> >

Ketua DPR ke Pemerintah: Jangan Keluarkan Pernyataan yang Membuat Rakyat Bingung

Politik | 19 Juli 2021, 08:19 WIB
Ketua DPR RI Puan Maharani. (Sumber: Istimewa)

JAKARTA, KOMPAS TV - Ketua DPR RI Puan Maharani meminta pemerintah untuk memperbaiki komunikasi publiknya di tengah pandemi Covid-19 yang terus mengalami peningkatan. Dirinya mengimbau agar para pejabat tak mengeluarkan pernyataan yang malah membuat bingung masyarakat. 

"Jangan malah mengeluarkan pernyataan yang membuat bingung rakyat dan memperkeruh situasi,” kata Puan seperti dikutip dari laman dpr.go.id, Senin (19/7/2021). 

Baca Juga: Sebelum Diperpanjang, Ketua DPR Minta Hasil Evaluasi Penerapan Protokol Darurat Kesehatan Dibeberkan

Politikus PDIP itu menyebut, perbaikan komunikasi itu lebih dahulu dengan menetapkan siapa sosok yang berhak mengeluarkan pernyataan ke publik ihwal perkembangan terbaru dari sebuah kebijakan. 
 
“Termasuk kejelasan siapa yang pegang komando komunikasi ini, terutama terkait dengan keputusan pemerintah,” ujarnya. 

Ia menjelaskan, semua upaya untuk sosialisasi, edukasi, dan persuasi, harus terus dan makin diintensifkan. 

“Terutama untuk menyampaikan program pemerintah ke depan, mulai dari bagaimana turunan program hingga pelaksanaannya, serta manfaatnya yang jelas bagi publik,” katanya. 

Mantan Menko Pembangunan Manusia dan Kebudayaan (PMK) ini menyayangkan selama beberapa waktu ini ruang publik belakangan ini justru diramaikan oleh polemik yang kontraproduktif bagi penanggulangan pandemi Covid-19. 

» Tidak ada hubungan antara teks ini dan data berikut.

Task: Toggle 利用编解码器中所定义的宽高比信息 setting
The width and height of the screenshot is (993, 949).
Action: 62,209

“Harusnya ruang publik kita lebih banyak diisi oleh informasi-informasi yang bermanfaat buat masyarakat yang sedang isoman, yang sedang mencari tempat perawatan, obat-obatan, dan oksigen. Bukan justru diisi riuh yang bikin keruh,” ujar Puan.

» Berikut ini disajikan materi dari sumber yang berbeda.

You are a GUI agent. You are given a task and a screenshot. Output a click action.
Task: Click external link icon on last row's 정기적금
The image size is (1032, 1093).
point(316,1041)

Ia mengaku tak bisa membayangkan jika ruang publik terus diisi oleh polemik yang kontraproduktif selama masa-masa darurat ini. Oleh karenanya, dia meminta semua pihak menahan diri dan mengedepankan komunikasi yang simpatik.

Baca Juga: YLBHI: Pemerintah Pakai Istilah PSBB hingga PPKM untuk Hindari Kewajiban Penuhi Kebutuhan Warga

“Yang di lapangan juga harus penuh persuasi. Jangan sampai yang di atas memicu polemik dan di lapangan tidak simpatik saat melaksanakan tugasnya,” katanya.

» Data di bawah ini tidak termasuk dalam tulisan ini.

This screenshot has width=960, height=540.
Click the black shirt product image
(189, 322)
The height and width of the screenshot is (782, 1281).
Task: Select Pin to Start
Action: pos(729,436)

Menurut pengamat komunikasi politik dari Universitas Esa Unggul Jamiluddin Ritonga, selama pemberlakuan PPKM darurat pemerintah lebih banyak menggunakan komunikasi koersif.  "Akibatnya, komunikasi yang dikembangkan lebih banyak berisi paksaan, baik berupa sanksi, ancaman, kekhawatiran, atau ketakutan," katanya. 

Komunikasi koersif, kata Jamiluddin,  semakin banyak mengemuka sejak pemerintah memberlakukan PPKM Darurat se Jawa - Bali. Pesan-pesan yang memuat sanksi dan ancaman begitu dominan sehingga masyarakat merasa tidak nyaman dan dirundung ketakutan.

Padahal, dalam berbagai riset menunjukan, pesan-pesan menakutkan (koersif) tidak efektif digunakan kepada khalayak yang mengalami situasi krisis. Khalayak seperti ini dalam jangka panjang sudah hilang rasa takutnya. 

Jadi, kepada khakayak seperti itu diberikan pesan-pesan koersif justeru akan menjadi bumerang. Publik akan melakukan perlawanan demi mempertahankan hidup dan kehidupannya.

Akibatnya, pesan-pesan koersif yang disampaikan pemerintah mendapat penolakan dari masyarakat. Sebagian masyarakat akhirnya lebih mempercayai pesan-pesan terkait Covid-19 dari teman, keluarga, atau media sosial.

Karena itu, komunikasi publik pemerintah harus diubah dari koersif ke persuasif dengan mengedepankan pendekatan komunikasi bottom up.

"Melalui komunikasi semacam ini, pemerintah lebih mengedepankan kebutuhan rakyatnya daripada kepentingannya," katanya.

Ditambahkan Jamluddin, pendekatan semacam itu dengan sendirinya lebih memanusiawikan masyarakat. Masyarakat akan menjadi lebih nyaman karena kebutuhannya diperhatikan.